In patients who require ongoing anticoagulation during Mohs surgery, it is critical to establish good hemostasis and use a pressure bandage. Recent studies have revealed that continuing to use warfarin and clopidogrel increases bleeding issues following Mohs surgery, despite the fact that none of the subjects had severe long-term difficulties. However, aspirin, NSAIDs, and vitamin E did not cause significant elevations in postoperative hemorrhage.

Nerve damage

Because tiny sensory fibers are destroyed during tumor removal, sensory nerve loss is common during Mohs surgery. Such deficiencies are generally temporary due to nerve fiber regrowth.

By utilizing correct understanding of human anatomy, you can avoid motor nerve injury. Spend extra time studying the anatomy in high-risk locations where motor neurons pass superficially.

Infection

Infections following Mohs surgery are uncommon when correct washing and surgical methods are used. Oral antibiotics are generally prescribed for individuals with lesions in a surgical site region with a high infection risk. Consider prescribing fluoroquinolones to treat pseudomonal infections in wounds involving cartilaginous tissues.

Is Mohs right for me?

Mohs surgery is the gold standard for treating numerous basal cell and squamous cell carcinomas (BCCs and SCCs), including those in aesthetically and functionally important locations such as the eyes, nose, lips, ears, scalp, fingers, toes, and genitals. Mohs surgery is also advised for BCCs or SCCs that are big, aggressive, or fast developing, have unclear margins, or have recurred after earlier treatment. Mohs surgery is also being used effectively by some surgeons in specific cases of melanoma.

Mohs surgery on nose

Mohs surgery to remove skin cancer on the tip of the nose is a typical reason for nasal reconstruction. The face plastic surgeon will go through surgical alternatives for reconstructing your nose with you, such as a local flap, a skin transplant, or a staged operation like a forehead flap.

Conclusion

Mohs surgery is a surgical method used to treat different skin malignancies that uses tangentially sliced frozen-section histology to provide perfect microscopic control of the margins. Mohs surgery has become the treatment of choice for the majority of head and neck skin malignancies, as well as recurring or histologically aggressive lesions.

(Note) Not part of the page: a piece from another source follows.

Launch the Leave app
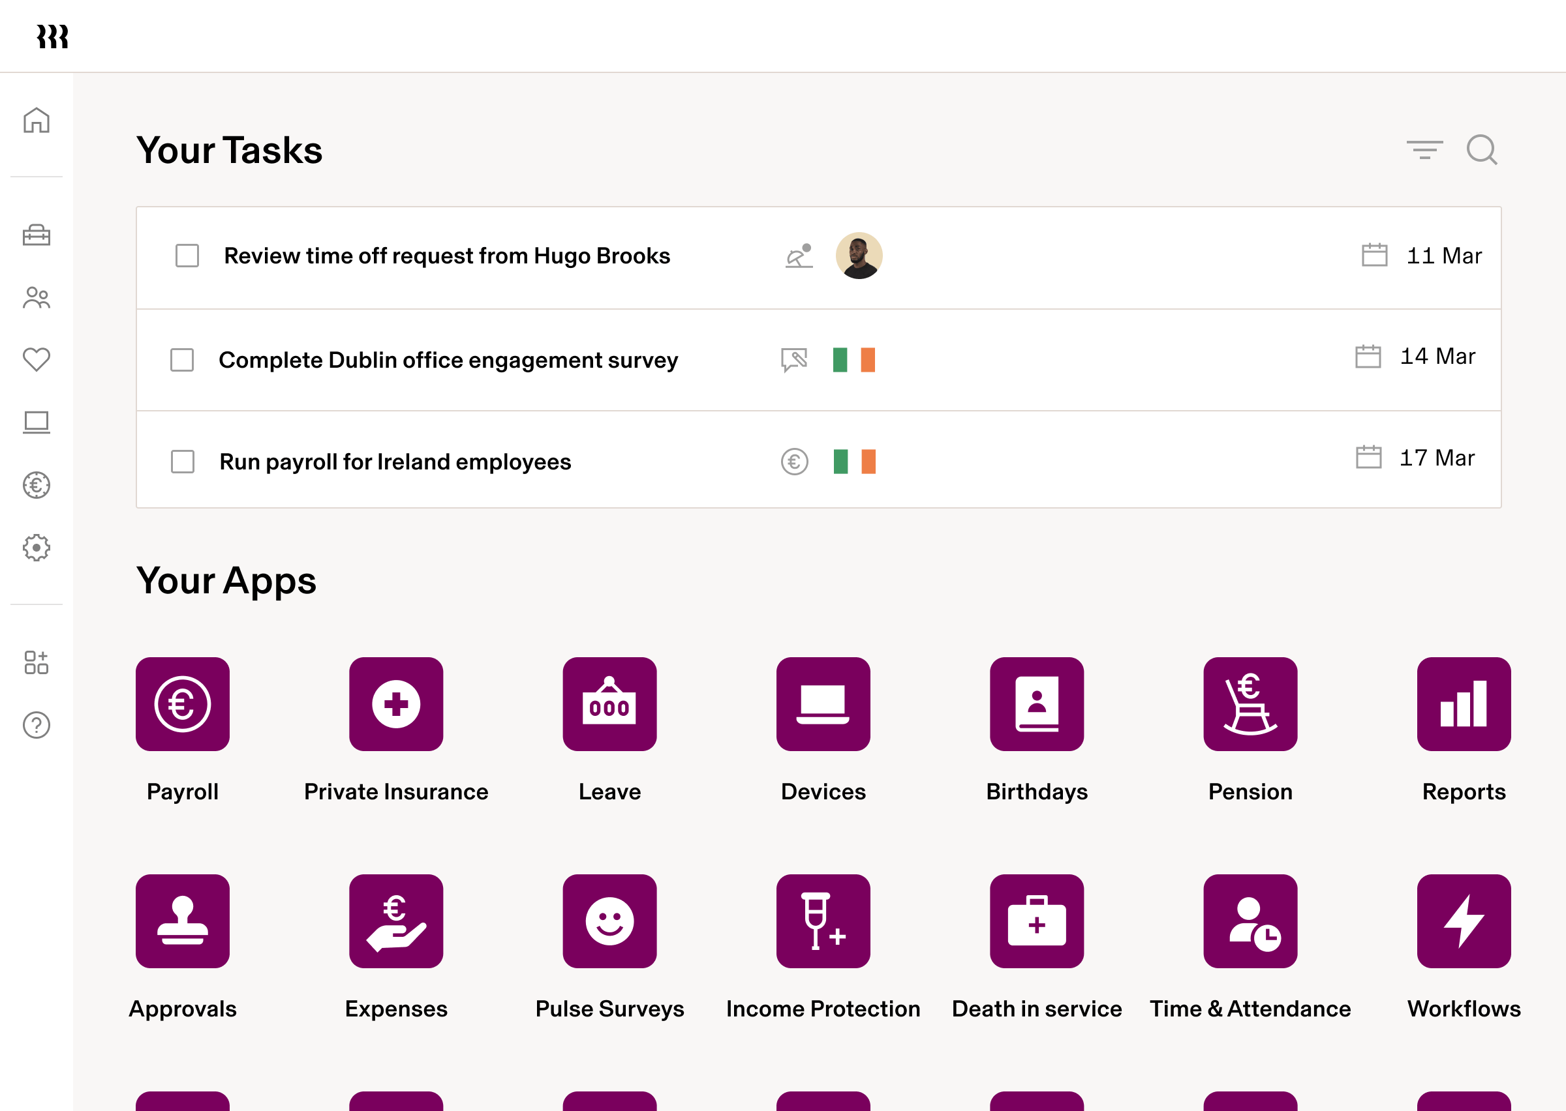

Mohs surgery is suggested as a first-line treatment option for high-risk primary or recurring basal cell carcinoma. MMS may be regarded as one of the choices for high-risk primary or recurring squamous cell carcinoma, especially when tissue preservation or margin controls are difficult, or when the tumor is at a vital anatomical region. MMS may be appropriate for digital and penile tumors, as well as recurring or incompletely excised lesions in squamous cell carcinoma in situ (Bowden's disease).

Mohs surgery may also be explored for melanoma in situ (lentigo maligna) and Merkel cell carcinoma, particularly if the tumor is in a sensitive place and there is a risk of functional impairment from a too-radical excision.